### Passage provided
————

Tool Calling (Explicit, Schema-Driven)

Moonlight does not let the model execute tools. Instead, the model produces a structured action or parameter object, and your code executes the function. This keeps all control flow in your program and works with any provider or model.

Philosophy

Moonlight follows a simple workflow:

  1. The agent produces structured parameters
  2. Your code executes the function
  3. Your code decides the next step

Basic Example

from pydantic import BaseModel
from typing import Literal
import asyncio

# Define your tool's parameter schema
class SearchParams(BaseModel):
    query: str
    max_results: int = 5
    date_filter: str = "any"

# Create agent with structured output
tool_agent = Agent(
    provider=provider,
    model="qwen/qwen3-coder:free",
    output_schema=SearchParams,
    system_role="You help users search. Output only the search parameters needed."
)

# Get parameters from agent
params = asyncio.run(tool_agent.run(
    Content("Find recent papers about quantum computing, limit to 3 results")
))

print(params.query)
# Output: "quantum computing papers 2024"

print(params.max_results)

————

### Supplied records
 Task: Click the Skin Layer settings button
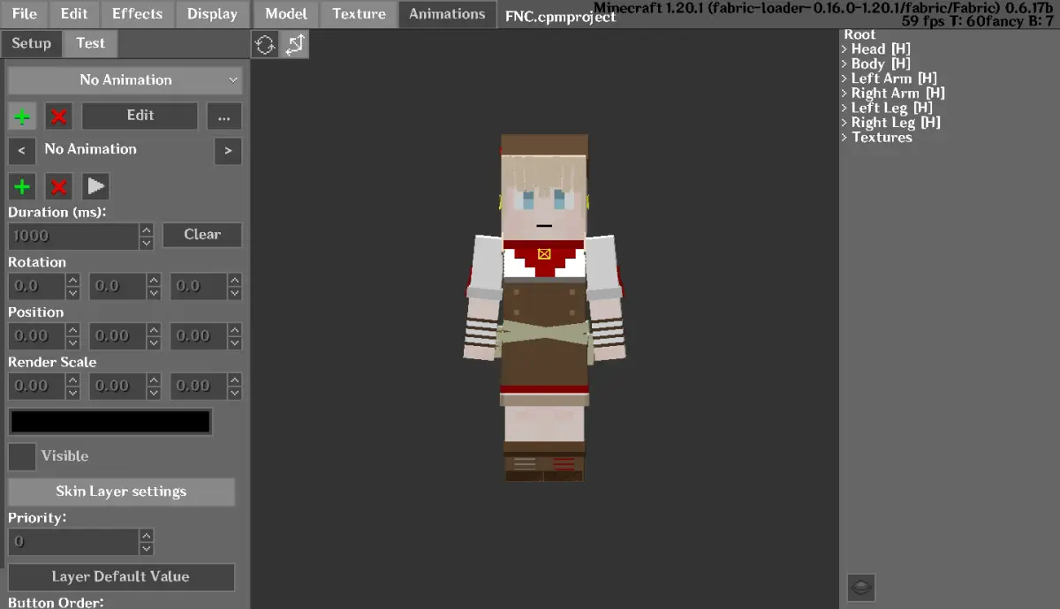click(x=121, y=492)
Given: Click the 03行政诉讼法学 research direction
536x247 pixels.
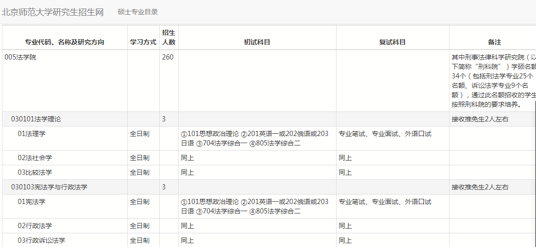Looking at the screenshot, I should (x=42, y=240).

————

### Tasks to carry out
• 1. Please update the tool calling passage starting at "Moonlight does not" and ending at "provider or model.", replacing "control flow" with "decision-making".
• 2. Write what comes next in the tool calling passage, picking up after its final line.
The entries come from a separate source.

### Results for each task
• 1.
Moonlight does not let the model execute tools. Instead, the model produces a structured action or parameter object, and your code executes the function. This keeps all decision-making in your program and works with any provider or model.

• 2.
# Output: 3

# Execute the actual tool with the parameters
results = search_papers(query=params.query, max_results=params.max_results)
print(results)
# Output: [{'title': 'Advances in Quantum...', 'authors': [...], ...}, ...]

Multi-Step Workflow with Explicit Control

For complex workflows requiring multiple steps, compose agents explicitly:

from enum import Enum
from textwrap import dedent
from typing import Optional

class ActionType(str, Enum):
    SEARCH = "search"
    FETCH = "fetch"
    SUMMARIZE = "summarize"
    DONE = "done"

class ActionPlan(BaseModel):
    action: ActionType
    reasoning: str
    query: Optional[str] = None
    url: Optional[str] = None
    content: Optional[str] = None

system_role = dedent("""
You are a research assistant that plans actions step by step.

Fields explanation:
- action: The type of action to take (SEARCH, FETCH, SUMMARIZE, or DONE)
- reasoning: Brief explanation of why you chose this action
- query: Search query string (only fill when action=SEARCH)
- url: Web URL to fetch (only fill when action=FETCH)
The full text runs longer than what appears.